**Исходный текст**
───

Последние строки об этой встрече. За ними в тетради Пущина просвет - и затем сразу:
«Сцена переменилась. Я осужден; 1828 года, 5 генваря, привезли меня из Шлиссельбурга в Читу…»
Хронологический перерыв в рассказе - ровно три года без шести дней. Пущину кажется, и нам вслед за ним, - что он слышит ту январскую ночь 1825-го: хлопанье третьей пробки, слова о свидании в Москве.
Пушкина привезут действительно в Москву - через год и восемь месяцев, но Пущина там не будет.
А пока что звуки: бряцанье колокольчика, бой часов. Что-то говорит Пушкин, молчит Пущин - «прощай, друг» - скрип ворот. Только свеча в руке вышедшего на крыльцо Пушкина - единственный световой тон в прощании звуков.
Больше никогда не увиделись - и Пущину в 1858 году кажется, будто в ту далекую январскую ночь они это предчувствовали».

───

**Извлеченные данные**
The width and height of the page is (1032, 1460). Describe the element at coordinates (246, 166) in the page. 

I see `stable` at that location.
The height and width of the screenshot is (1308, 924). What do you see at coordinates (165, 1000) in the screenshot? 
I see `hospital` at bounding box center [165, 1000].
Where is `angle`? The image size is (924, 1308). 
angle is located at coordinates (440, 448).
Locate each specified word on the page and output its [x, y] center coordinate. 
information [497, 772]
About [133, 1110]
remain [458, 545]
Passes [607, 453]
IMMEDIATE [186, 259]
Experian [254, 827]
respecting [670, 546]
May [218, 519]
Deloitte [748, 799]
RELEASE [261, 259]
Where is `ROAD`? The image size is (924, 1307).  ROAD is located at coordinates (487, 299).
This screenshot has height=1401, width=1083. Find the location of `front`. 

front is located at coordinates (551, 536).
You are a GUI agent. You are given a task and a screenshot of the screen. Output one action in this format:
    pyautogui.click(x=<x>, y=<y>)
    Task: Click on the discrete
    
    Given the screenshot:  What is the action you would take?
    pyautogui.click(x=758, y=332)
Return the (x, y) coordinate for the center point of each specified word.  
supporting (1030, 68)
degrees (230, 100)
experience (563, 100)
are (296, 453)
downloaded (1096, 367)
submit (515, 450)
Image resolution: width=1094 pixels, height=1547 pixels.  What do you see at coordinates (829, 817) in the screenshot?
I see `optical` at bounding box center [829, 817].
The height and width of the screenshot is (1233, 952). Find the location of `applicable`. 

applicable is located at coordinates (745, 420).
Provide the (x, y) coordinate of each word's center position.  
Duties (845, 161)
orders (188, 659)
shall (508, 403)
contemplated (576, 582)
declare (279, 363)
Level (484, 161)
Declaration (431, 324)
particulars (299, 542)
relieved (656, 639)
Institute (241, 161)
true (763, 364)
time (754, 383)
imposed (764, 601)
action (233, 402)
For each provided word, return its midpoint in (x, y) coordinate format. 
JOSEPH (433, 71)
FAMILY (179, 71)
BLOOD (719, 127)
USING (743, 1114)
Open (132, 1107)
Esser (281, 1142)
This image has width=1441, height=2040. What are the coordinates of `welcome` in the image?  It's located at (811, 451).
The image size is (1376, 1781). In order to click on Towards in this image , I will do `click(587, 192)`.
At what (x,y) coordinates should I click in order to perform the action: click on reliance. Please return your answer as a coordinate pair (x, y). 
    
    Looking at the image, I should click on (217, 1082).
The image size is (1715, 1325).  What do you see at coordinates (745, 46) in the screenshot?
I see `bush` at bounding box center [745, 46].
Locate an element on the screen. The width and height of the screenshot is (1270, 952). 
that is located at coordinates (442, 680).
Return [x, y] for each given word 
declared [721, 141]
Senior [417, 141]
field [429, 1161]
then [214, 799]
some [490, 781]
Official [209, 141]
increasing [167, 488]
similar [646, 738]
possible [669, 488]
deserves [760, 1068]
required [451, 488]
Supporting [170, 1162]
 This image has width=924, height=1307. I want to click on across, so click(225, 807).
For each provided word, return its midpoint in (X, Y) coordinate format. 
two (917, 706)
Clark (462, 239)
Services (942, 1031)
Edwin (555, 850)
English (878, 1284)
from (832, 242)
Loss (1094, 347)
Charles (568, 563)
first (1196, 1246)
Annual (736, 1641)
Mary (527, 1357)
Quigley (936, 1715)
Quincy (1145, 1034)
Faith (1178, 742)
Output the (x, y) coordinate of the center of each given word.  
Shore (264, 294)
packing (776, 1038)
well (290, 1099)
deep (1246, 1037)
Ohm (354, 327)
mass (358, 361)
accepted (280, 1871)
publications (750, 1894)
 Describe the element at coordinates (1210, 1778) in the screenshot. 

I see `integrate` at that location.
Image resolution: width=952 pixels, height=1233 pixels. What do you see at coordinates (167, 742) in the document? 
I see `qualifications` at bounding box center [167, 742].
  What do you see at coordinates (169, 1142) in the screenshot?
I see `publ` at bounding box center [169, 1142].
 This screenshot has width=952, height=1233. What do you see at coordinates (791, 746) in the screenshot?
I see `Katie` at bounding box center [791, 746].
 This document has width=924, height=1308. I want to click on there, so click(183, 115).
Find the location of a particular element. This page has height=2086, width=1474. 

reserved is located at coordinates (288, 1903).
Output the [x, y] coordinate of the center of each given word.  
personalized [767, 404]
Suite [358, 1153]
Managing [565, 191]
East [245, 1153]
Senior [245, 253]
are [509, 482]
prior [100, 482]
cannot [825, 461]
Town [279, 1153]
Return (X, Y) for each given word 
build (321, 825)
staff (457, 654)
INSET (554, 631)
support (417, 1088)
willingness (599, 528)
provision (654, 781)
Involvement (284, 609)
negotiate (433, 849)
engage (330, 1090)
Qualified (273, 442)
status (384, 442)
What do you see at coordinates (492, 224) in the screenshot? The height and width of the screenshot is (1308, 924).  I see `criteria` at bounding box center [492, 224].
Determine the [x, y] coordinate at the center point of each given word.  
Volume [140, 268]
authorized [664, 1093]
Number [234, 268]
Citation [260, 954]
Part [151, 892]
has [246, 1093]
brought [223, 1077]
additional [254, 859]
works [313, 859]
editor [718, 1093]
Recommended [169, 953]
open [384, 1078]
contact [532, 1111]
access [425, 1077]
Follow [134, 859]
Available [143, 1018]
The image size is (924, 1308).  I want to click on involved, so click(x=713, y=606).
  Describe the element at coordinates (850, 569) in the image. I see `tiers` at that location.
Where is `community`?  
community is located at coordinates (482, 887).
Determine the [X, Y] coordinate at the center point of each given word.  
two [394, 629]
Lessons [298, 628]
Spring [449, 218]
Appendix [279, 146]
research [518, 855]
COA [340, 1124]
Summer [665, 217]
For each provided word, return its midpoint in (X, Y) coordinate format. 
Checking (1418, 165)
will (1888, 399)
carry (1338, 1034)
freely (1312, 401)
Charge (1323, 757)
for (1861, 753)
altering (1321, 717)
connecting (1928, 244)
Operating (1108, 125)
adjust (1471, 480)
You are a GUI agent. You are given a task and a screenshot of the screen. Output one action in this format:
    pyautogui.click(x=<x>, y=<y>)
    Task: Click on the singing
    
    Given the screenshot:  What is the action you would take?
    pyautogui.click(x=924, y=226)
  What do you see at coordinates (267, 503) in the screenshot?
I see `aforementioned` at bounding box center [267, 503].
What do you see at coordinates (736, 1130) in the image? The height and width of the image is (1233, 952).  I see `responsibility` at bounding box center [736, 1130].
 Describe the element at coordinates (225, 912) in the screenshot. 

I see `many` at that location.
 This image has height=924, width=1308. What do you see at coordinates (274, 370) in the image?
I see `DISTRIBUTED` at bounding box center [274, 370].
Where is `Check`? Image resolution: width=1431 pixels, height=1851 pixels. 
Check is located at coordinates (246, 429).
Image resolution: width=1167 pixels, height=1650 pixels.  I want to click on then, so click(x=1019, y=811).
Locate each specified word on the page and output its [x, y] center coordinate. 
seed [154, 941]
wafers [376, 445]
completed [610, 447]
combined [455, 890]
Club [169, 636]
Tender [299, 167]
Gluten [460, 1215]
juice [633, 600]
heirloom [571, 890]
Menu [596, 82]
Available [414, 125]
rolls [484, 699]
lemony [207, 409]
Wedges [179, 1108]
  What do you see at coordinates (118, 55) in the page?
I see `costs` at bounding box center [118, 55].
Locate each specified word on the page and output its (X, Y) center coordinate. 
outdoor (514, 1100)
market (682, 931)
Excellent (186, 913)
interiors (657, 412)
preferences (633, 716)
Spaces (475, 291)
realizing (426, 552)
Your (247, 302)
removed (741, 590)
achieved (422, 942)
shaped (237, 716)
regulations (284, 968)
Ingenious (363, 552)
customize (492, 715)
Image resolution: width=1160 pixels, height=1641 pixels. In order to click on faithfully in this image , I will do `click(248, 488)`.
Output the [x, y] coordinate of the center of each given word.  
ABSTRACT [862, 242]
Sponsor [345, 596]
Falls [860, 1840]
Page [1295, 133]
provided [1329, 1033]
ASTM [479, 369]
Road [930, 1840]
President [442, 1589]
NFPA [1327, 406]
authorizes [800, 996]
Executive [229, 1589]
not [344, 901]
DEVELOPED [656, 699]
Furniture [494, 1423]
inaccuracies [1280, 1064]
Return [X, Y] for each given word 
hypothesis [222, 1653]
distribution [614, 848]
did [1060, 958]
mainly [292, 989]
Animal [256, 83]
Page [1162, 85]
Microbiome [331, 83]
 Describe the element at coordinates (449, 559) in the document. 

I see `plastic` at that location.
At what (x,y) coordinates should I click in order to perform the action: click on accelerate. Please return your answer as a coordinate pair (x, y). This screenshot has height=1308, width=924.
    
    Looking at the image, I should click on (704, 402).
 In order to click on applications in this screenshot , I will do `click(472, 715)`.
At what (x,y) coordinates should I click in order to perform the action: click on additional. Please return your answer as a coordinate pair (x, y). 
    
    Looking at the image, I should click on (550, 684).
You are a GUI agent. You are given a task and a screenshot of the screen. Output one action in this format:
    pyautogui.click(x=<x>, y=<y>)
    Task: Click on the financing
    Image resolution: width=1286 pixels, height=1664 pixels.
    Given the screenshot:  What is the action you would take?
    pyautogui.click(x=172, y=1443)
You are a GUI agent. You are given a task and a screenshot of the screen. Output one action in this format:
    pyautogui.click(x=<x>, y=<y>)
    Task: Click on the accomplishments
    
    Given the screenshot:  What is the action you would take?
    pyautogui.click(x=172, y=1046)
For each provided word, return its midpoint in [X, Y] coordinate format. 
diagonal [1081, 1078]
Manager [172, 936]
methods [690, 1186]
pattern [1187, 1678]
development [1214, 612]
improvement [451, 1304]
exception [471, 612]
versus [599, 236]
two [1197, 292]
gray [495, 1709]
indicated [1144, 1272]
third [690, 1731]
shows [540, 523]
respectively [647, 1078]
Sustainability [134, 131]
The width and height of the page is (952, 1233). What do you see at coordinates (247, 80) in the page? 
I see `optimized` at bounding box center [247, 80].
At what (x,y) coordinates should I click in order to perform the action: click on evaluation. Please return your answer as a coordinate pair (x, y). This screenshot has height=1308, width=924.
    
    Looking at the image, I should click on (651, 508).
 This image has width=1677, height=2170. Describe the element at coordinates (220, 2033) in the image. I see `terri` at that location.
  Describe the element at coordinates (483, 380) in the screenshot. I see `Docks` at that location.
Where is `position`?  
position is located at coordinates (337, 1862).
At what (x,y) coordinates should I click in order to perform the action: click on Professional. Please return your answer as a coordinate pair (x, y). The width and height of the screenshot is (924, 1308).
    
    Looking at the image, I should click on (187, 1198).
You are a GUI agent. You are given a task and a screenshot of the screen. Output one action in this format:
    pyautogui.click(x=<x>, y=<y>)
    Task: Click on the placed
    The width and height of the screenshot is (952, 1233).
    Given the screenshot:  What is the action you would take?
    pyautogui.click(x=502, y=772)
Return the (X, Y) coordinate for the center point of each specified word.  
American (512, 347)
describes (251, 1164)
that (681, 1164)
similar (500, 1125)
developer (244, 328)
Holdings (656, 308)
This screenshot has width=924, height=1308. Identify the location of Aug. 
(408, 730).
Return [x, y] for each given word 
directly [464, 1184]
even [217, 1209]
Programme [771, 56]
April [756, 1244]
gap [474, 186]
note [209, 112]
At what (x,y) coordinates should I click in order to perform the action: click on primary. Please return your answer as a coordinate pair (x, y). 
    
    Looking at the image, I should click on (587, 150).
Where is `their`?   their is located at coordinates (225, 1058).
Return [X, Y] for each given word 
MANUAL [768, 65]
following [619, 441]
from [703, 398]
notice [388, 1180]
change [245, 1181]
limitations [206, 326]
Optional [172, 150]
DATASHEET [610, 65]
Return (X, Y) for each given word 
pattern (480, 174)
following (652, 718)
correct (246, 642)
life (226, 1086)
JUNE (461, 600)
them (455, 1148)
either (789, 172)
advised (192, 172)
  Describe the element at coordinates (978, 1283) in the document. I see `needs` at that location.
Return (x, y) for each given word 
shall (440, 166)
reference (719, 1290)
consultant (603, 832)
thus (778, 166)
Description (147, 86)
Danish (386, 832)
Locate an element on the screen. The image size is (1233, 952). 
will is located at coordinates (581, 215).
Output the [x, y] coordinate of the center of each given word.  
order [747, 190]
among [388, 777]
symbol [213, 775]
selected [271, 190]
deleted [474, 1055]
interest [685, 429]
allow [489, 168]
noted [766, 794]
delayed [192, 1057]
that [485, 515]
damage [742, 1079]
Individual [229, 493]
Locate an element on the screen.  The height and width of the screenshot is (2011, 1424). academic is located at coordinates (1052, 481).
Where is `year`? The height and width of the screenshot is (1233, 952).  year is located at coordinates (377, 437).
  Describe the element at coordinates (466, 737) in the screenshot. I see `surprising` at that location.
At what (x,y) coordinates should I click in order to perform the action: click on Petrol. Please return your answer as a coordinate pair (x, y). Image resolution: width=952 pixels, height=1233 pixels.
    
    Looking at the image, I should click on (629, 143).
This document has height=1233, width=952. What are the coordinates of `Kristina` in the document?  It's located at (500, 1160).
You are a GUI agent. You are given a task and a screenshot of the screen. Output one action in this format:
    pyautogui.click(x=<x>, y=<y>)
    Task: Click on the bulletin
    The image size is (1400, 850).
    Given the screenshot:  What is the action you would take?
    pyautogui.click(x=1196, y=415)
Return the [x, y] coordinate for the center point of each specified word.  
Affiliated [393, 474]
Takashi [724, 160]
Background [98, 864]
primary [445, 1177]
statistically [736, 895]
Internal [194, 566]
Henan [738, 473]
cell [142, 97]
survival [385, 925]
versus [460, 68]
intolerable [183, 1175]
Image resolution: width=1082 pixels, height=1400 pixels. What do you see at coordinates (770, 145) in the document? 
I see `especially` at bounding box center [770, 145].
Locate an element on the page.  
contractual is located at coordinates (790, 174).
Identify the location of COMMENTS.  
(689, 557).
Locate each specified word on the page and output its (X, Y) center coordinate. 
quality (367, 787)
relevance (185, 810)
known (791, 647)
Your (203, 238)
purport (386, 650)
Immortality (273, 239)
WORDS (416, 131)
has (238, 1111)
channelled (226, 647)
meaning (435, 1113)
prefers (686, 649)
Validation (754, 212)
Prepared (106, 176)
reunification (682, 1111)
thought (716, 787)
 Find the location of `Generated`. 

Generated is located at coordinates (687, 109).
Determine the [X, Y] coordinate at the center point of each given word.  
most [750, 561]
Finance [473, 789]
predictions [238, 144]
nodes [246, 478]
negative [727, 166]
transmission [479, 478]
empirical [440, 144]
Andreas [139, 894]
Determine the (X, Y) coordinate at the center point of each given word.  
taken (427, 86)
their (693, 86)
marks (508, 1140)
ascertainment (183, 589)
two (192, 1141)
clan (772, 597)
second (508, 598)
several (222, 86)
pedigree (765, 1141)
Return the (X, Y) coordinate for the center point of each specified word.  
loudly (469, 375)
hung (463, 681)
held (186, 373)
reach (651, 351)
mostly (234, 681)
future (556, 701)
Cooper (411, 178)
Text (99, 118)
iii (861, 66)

───

**Задание 1**
Назовите все годы, упомянутые в тексте о прощании Пущина с Пушкиным.
**Задание 2**
Продолжите текст о прощании Пущина с Пушкиным, начав сразу после его последнего предложения.
Строки не связаны с текстом и служат отдельным материалом.

**Ответ 1**
1828, 1825, 1858

**Ответ 2**
…В мире поклонников азиатских дорам есть забавный термин: «броманс». От «бро» (братья, в несколько такой «братанской» коннотации, в значении «друганы- кореша-закадыки») и «романса» (в смысле – любви). Этим термином обозначают дружбу двух героев-мужчин, тесную, настоящую, замешенную на глубокой настоящей взаимной любви человека к человеку, беззаветной, надежной и верной. Чтобы было понятней, суть «броманса» - это вот та несколько стеснительная улыбка и легкая неловкость от уже непривычной нам «высоты» чувств, какую вызывают герои старых книг – Ла Моль и Коконнас у Дюма, Орест и Пилад из древнегреческого мифа – с их патетической выспренностью взаимных признаний, с детской (в нашем нынешнем представлении) искренностью выражения чувств.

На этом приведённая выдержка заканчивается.